What are you concerned about with your phone number? In what way does Signal (or anyone) having your phone number undermine your security?
Also, for a period of about a year, the code that was open sourced differed from the code actually running on the servers, adding "mobilecoin" features in secret. https://news.ycombinator.com/item?id=26715223
Here is the problem...is Open Source less secure because people find more software bugs, or is that accomplishing the whole purpose of open source technology? With the source code public, people find more bugs and it comes across as less secure, but they ultimately get fixed. A lot of those same bugs go unnoticed for years in proprietary software, and as a result its less secure. Yeah, proprietary software can be audited, but you only have like one or two guys doing the audit. They are going to miss something big. More eyes is better than few eyes.

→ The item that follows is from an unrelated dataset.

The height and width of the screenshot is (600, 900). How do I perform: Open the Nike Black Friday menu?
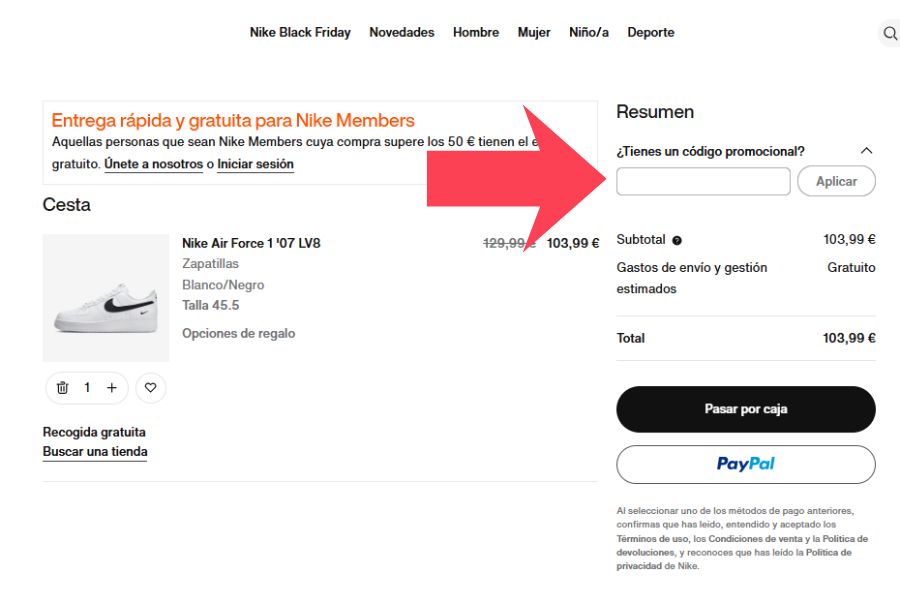(300, 32)
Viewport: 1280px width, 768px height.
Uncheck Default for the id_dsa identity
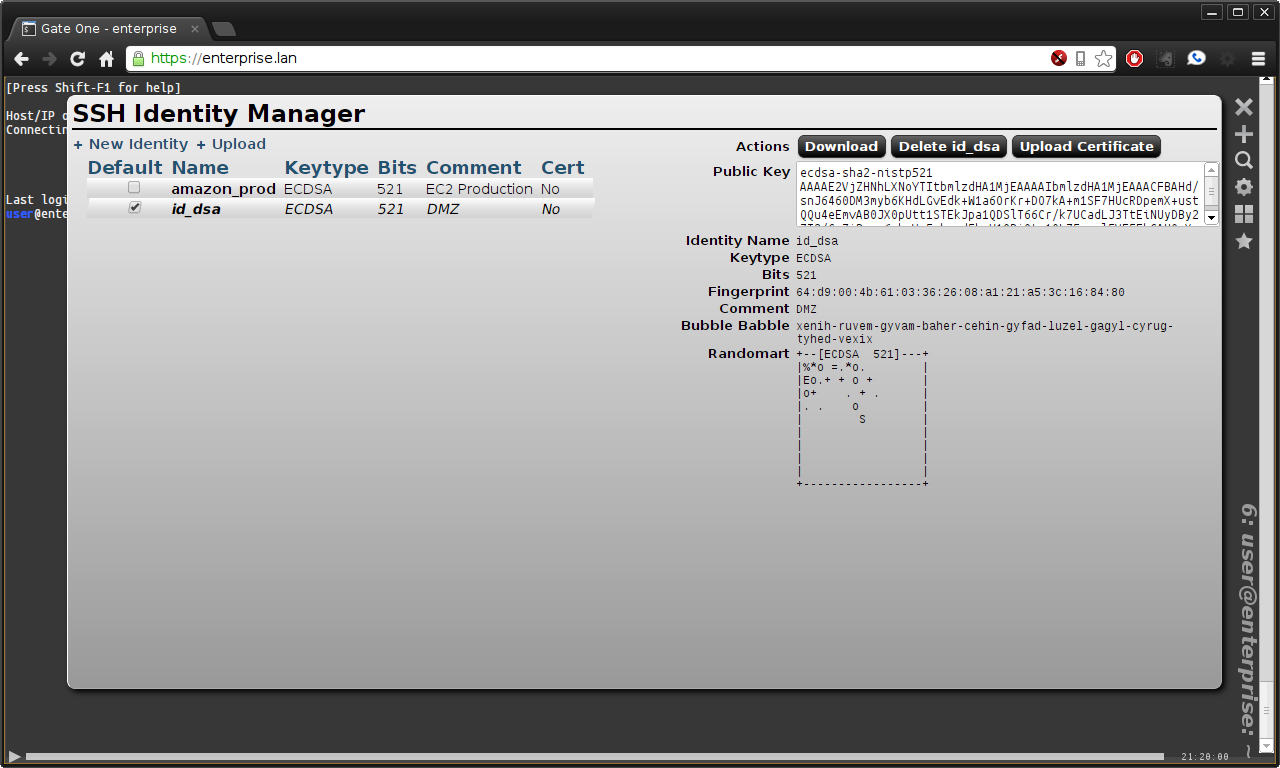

As far as the phone number goes, the person above is more focused on anonymity than anything else. You having your phone number tied to it is a pretty big cause of concern if that is the goal you are after unless you use a throwaway number.
If the messaging app uses a username, then the overwhelming likelihood is that it keeps a serverside database of which usernames are communicating with which other usernames. That problem is the reason apps like Signal use phone numbers instead of usernames --- not because phone numbers are somehow super anonymous, but because it lets them not keep an exposed plaintext contact database on the server.
An AppleID is required to install any apps on an iPad or iPhone.
I think creating a Ukranian region Apple ID does not require a phone number and can install all global apps. Many popular apps (but fortunately not Signal) are published only in specific App Store regions (such as US).
Note also that signing in to the App Store will now silently enable iCloud. It has to be disabled explicitly again.